Send 40 simultaneous requests through Nginx.
Measure TTFT (time-to-first-token) per request.

Result on the single-instance baseline:

Cold start TTFT distribution (40 concurrent requests, single replica):
  p50:  92 s   <-- model load + warm-up + first batch
  p95: 134 s
  p99: 168 s
  Failures: 12/40 (FastAPI client timeout at 30s)

168 second p99 TTFT is six orders of magnitude over our <200ms p99 SLA. 12 of 40 requests outright timed out. On the FinSight workload — where analysts ask analytical questions and expect answers within seconds — this is a user-visible outage.

Two scenarios that trigger this in production:

Replica restart after failure. A replica crashes, autoscale spins a new one. The 30–90s model-load gap is when the cascade hits.
Off-hours → market-hours scaling event. With min_replicas=0 off-hours, the first market-open request triggers cold start. 40+ concurrent analyst queries arrive within the first minute of trading.

The single-instance design has no answer to either. Both are common. That's the regression that killed this ADR.

What we got wrong (and what we'd do again)

Wrong: treating "single-instance is fine for v1" as a steady-state decision. It was a fine starting position for M01's "ship a working endpoint" goal. It was wrong as a steady-state production answer because the cold-start cascade is a real failure mode, not a hypothetical one.

Wrong: under-instrumenting the warm/cold transition. We measured steady-state p99 (200ms) and shipped. We didn't measure cold-start behaviour until M03's chaos scenario forced the question. Lesson: the chaos scenarios should run as part of M01's gate, not as M04's exercise.

Right: keeping single-instance through M01 and M02. Multi-replica adds operational surface (Ray cluster, replica health probes, load-balancer config) that doesn't earn its keep on a single-tenant prototype. We got real production value from single-instance through the optimization work; we paid the orchestration cost only when the workload demanded it.

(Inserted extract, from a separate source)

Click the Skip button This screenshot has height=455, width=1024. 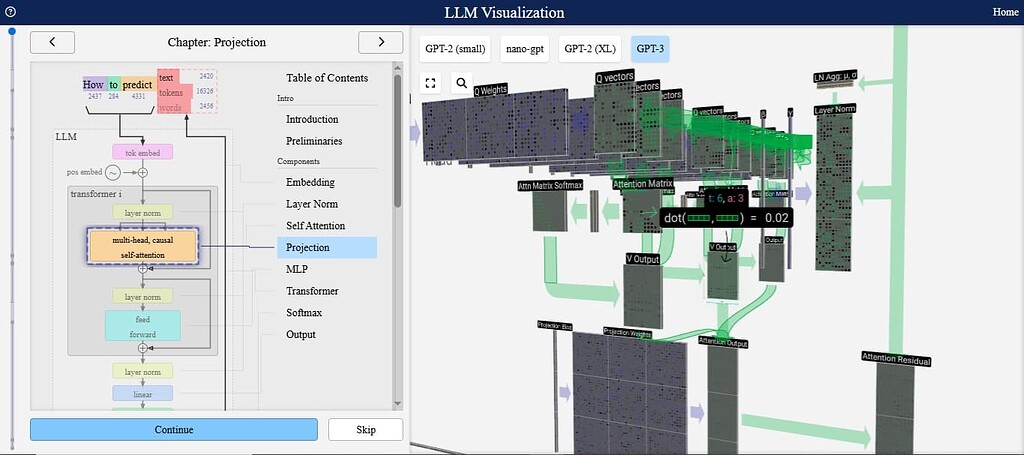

Right: building the orchestration interface as Ray Serve from the start. The reversal landed in M03 as a pure addition: ray_serve_app.py and autoscaling_policy.py are new files; the M01 vLLM container is unchanged, just deployed as a Ray Serve actor instead of as a stand-alone container.

How we reversed it

The reversal was a one-week sprint:

Define the autoscaling policy. serving/autoscaling_policy.py with DEFAULT (min=1, max=4) and MARKET_HOURS (min=2, max=4) configs.
Add the cron-driven cutover. A Kubernetes CronJob (or a system cron in the v1 deploy) flips MARKET_HOURS_AUTOSCALING between 9am ET and 4pm ET to keep min=2 during trading hours. This eliminates the off-hours → market-open cold start.
Wrap vLLM as a Ray Serve actor. serving/ray_serve_app.py declares the deployment. Health probes (serving/health_probe.py) validate replicas before routing traffic to them.
Add Nginx in front. nginx/nginx.conf round-robin upstream with proxy_connect_timeout=5s. Stable client-facing hostname.
Re-run the chaos scenario. Same cold_start_cascade test against the multi-replica deployment.

After-reversal numbers:

Cold start TTFT (40 concurrent requests, min_replicas=2 + 1 cold replica
                 spinning up to handle excess load):
  p50: 198 ms  <-- existing replica handles the request
  p95: 412 ms  <-- queue tail at peak burst
  p99: 875 ms  <-- still inside SLA-degraded budget
  Failures: 0/40

Why we reversed it (in one sentence)

Single-instance vLLM has no answer to the cold-start cascade — 168 s p99 TTFT and 30% timeout rate on a 40-request burst — and the market-hours min_replicas=2 Ray Serve policy brings TTFT back inside budget without changing the engine, the model, or the optimization work.

What this ADR replaces

The original M01 design assumed a single vLLM container was the production deployment shape. ADR-002 (Ray Serve multi-replica with market-hours autoscale) supersedes that.
The single-replica docker-compose.serving.yml stays in the repo as the M01 dev-only topology — useful for first-time setup and laptop GPUs. The M03 docker-compose.scaling.yml is the production-shape reference.

References

serving/autoscaling_policy.py — DEFAULT + MARKET_HOURS_AUTOSCALING
serving/ray_serve_app.py — multi-replica deployment
chaos/trigger_failures.py — cold_start_cascade scenario (the regression test that pinned this)
docker-compose.serving.yml — M01 single-instance (kept as dev-only)
docker-compose.scaling.yml — M03 multi-replica (production shape)
runbooks/finsight_failure_runbook.md — "cold-start cascade detected" runbook entry
ADR-002 (live design)
ADR-004 (the circuit breaker that absorbs the in-flight cold-start failures)